Basile permaneció en silencio un buen rato. Parecía como si no tuviera ganas de marcharse.
—Grisón —murmuró el pastor.
—¿Qué?
—¿Sabrás guardar un secreto?
—Sí, claro. ¿Todavía otro secreto?
—Sí. Pensaba decírtelo mañana, pero es posible que no tengamos un momento tranquilo. En todo caso, hasta que no pases la alambrada tienes que actuar como si no supieras nada de lo que ahora te voy a decir. ¿Serás capaz?
—Sí.
—Bien. Entonces, escúchame. Una vez que Prune se haya subido a tus hombros y hayáis abierto la puerta, los dos a la vez, saltará a tierra para ir a sentarse al pie del roble y esperarme allí. ¿Recuerdas?
—Sí.
—Pues bien… ¡de eso, nada!
—¿Cómo?
Hay una pequeña modificación en el programa. Cuando la puerta esté abierta, agarras a Prune por el brazo y te metes en la zona, arrastrándola contigo. Sólo después cerrarás la puerta.
—Pero ¿por qué?
—A ella no podía decírselo. No se hubiera podido callar. Pero tú es preciso que lo sepas: Prune y tú sois hermanos.
Grisón esbozó una sonrisa que parecía que no iba a acabarse nunca.
—No es raro que nos parezcamos —dijo simplemente—. Tenía que haberlo adivinado… Y tengo que llevarla también… ¡Claro…! También es su madre. Oye, Basile, ¿has preparado dos trajes…? Pero ¿dónde estás Basile…?
Basile se había ido ya. Pero ¿por qué preocuparse? Seguro que tenía todo previsto.
BUENAS NOCHES, Grisón. Necesitaba venir a darte las buenas noches. Es la última vez, antes de mucho tiempo. Ya ves, el sol amanecerá para los dos, pero para ti no se pondrá en la Chevanelle.
Grisón se dio la vuelta en su cama y se quedó mirando el rostro de Flammèche, débilmente alumbrado por una lámpara se petróleo.

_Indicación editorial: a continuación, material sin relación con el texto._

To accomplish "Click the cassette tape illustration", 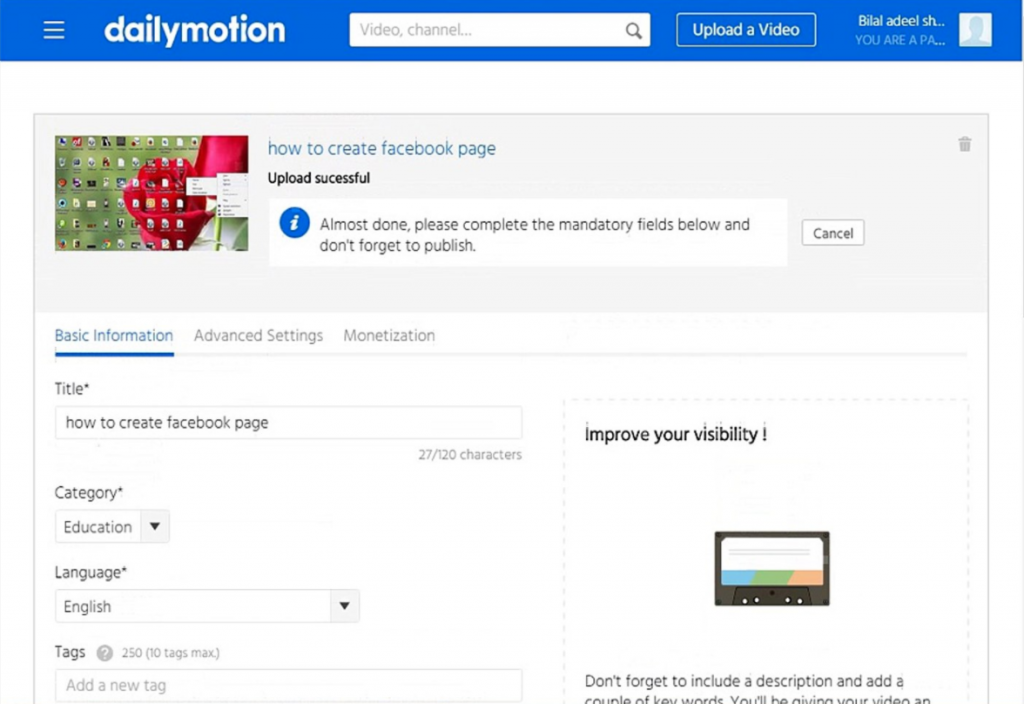I will [x=771, y=568].
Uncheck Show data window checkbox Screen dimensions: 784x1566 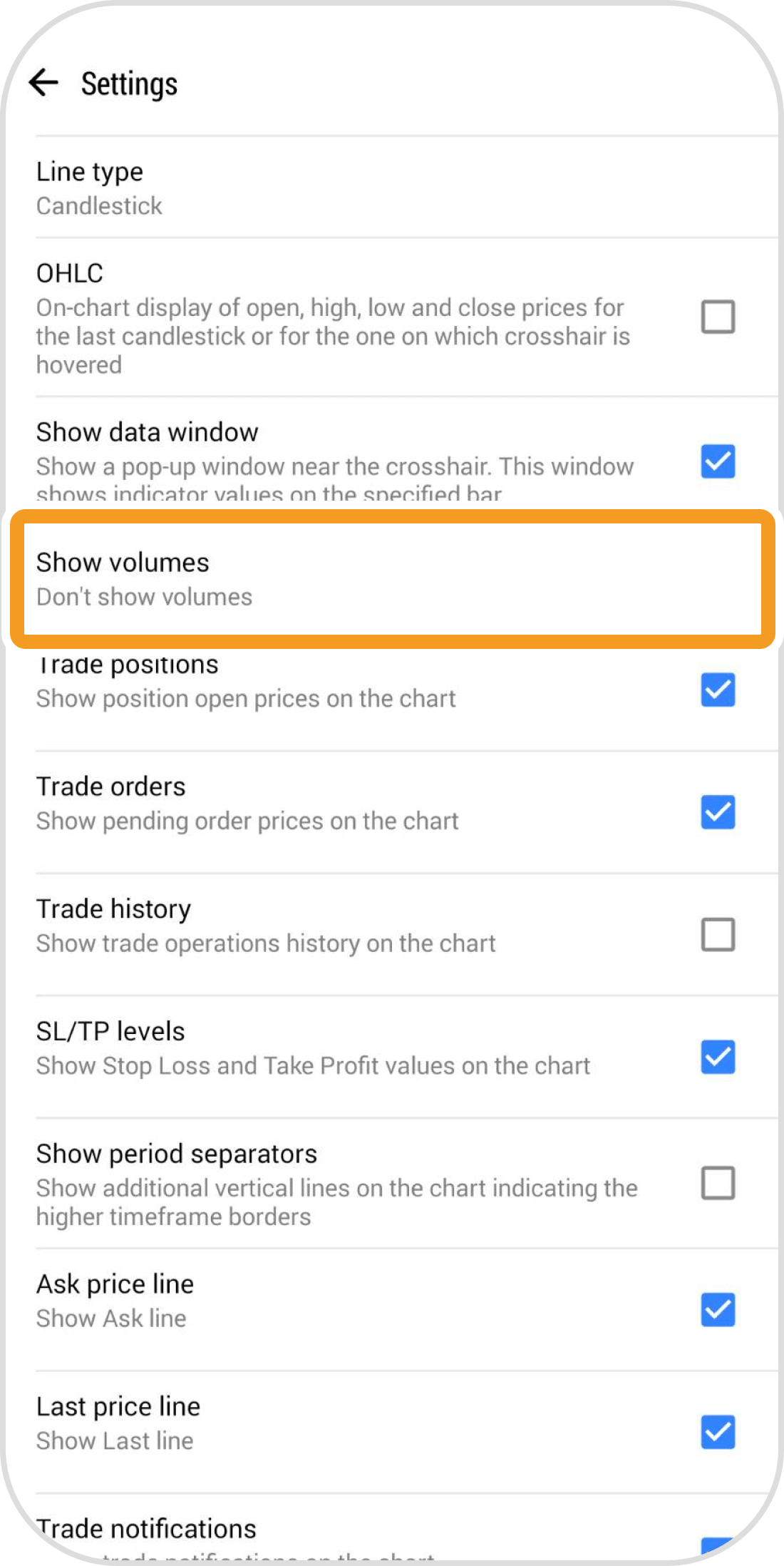point(718,461)
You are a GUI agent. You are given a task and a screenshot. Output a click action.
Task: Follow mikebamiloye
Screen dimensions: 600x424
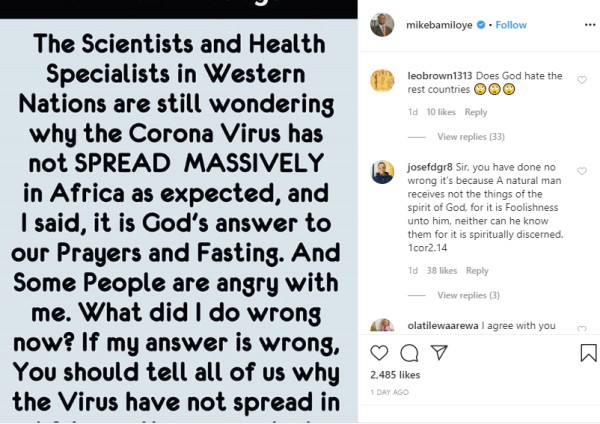pos(512,24)
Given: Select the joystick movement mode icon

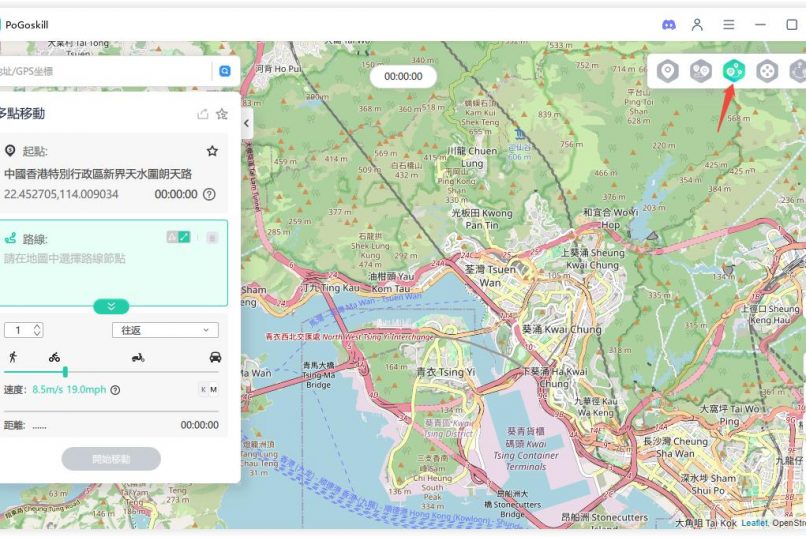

—Creo que volverás —dijo la mujer—. Uno no puede dejar todo así como así, ya verás. Es difícil. Pero por lo que he podido entender no vendrás antes de un mes o dos. Si, cuando estés allí, alguna vez te acercas a la frontera, no tienes más que tocar el silbato. Soltaré el perro. Ahora, duerme. Y no olvides que también hay alguien, aparte de mí, que te estará esperando: Delphine. Buenas noches y mucha suerte.